Le 16 février 2026, dans le cadre du projet Hypercodex, la professeure Judith Poirier a animé un atelier de composition et d’impression typographique à l’École de design de l’UQAM.
L’activité a réuni 13 étudiant·es inuit et trois consultant·es en éducation du Nunavik Sivunitsavut. Offert au Collège John Abbott, ce programme d’études postsecondaires, unique au Québec, est consacré à l’histoire, à la culture, à la langue et à la gouvernance inuites selon une perspective inuit.



Une exploration visuelle de la langue inuktitute
Invité·es à choisir des mots porteurs d’une signification personnelle, culturelle ou symbolique, les participant·es ont exploré collectivement leur forme visuelle — en modifiant les lettres, en ajoutant des éléments graphiques ou en jouant avec la prononciation et la couleur — afin d’en traduire le sens par l’impression typographique.
Pour ce faire, le groupe a travaillé avec le système modulaire Latitude, une police hybride développée par Judith Poirier, qui permet de composer à la fois les caractères de l’alphabet romain et ceux du syllabaire inuktitut. Il s’agissait d’assembler des pièces de bois afin de former lettres, mots et éléments graphiques en vue de leur impression sur presse typographique, dans le cadre d’un projet qui explore la langue dans ses dimensions visuelle et sonore.
Partages et apprentissages
L’objectif de l’activité était double : offrir une initiation à la composition et à l’impression typographique et, en retour, faire bénéficier le projet de l’apport de locuteur·ices de l’inuktitut issu·es de la culture inuite. À la fin de l’atelier de trois heures, chacune des équipes avait ainsi en main un mot à imprimer, proposant pour celui-ci une interprétation visuelle créative.
Afin de familiariser les participant·es avec la presse typographique, l’assistante de recherche Cécile Tousignant a, en fin d’atelier, offert une démonstration d’impression avec certains des mots créés par les étudiant·es. Le processus en a fasciné plusieurs, et chacun·e a pu y contribuer en commentant les tests et en participant aux corrections et ajustements des caractères sur la presse.

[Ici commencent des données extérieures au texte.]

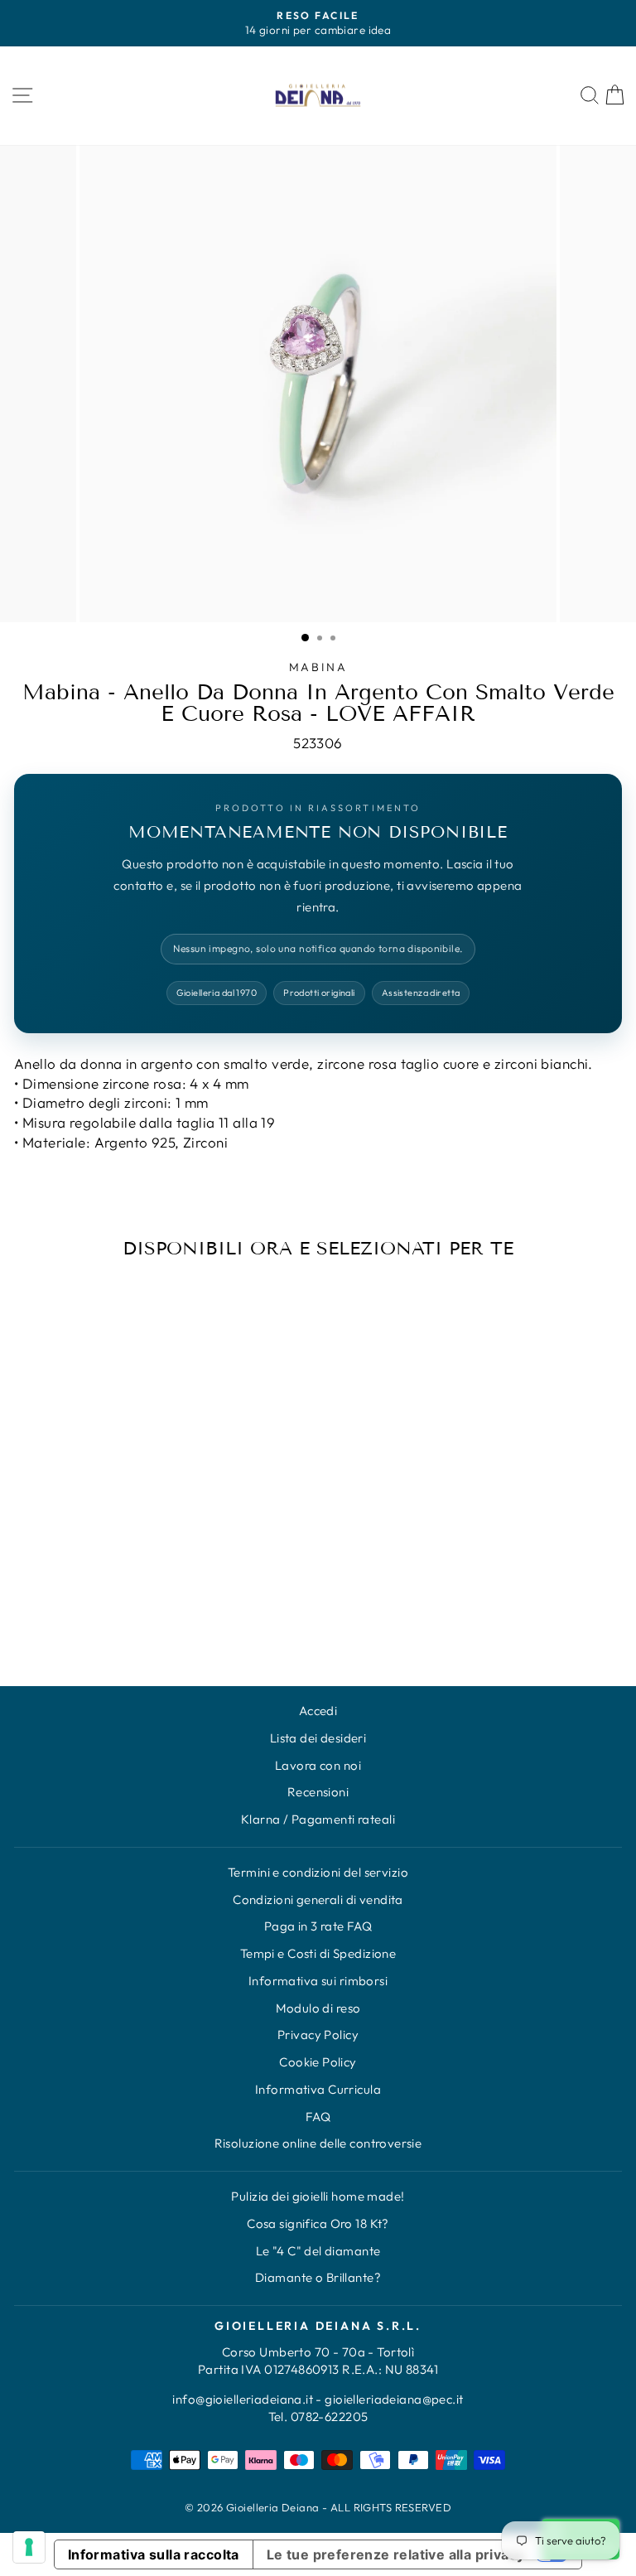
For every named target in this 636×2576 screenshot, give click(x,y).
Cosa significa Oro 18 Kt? (318, 2223)
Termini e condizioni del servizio (318, 1872)
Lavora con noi (318, 1765)
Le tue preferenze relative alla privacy (396, 2554)
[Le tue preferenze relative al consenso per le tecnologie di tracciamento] (29, 2547)
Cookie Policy (318, 2062)
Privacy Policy (318, 2034)
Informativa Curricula (318, 2089)
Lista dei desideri (318, 1738)
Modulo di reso (318, 2008)
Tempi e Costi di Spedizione (318, 1953)
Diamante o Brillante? (318, 2277)
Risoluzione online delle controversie (318, 2143)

Au début de l’atelier, les étudiant·es ont également reçu la visite du professeur en études littéraires Daniel Chartier, directeur du Laboratoire international de recherche sur l’imaginaire du Nord, de l’hiver et de l’Arctique, qui leur a offert des publications en inuktitut réalisées dans le cadre des travaux du laboratoire ces dernières années.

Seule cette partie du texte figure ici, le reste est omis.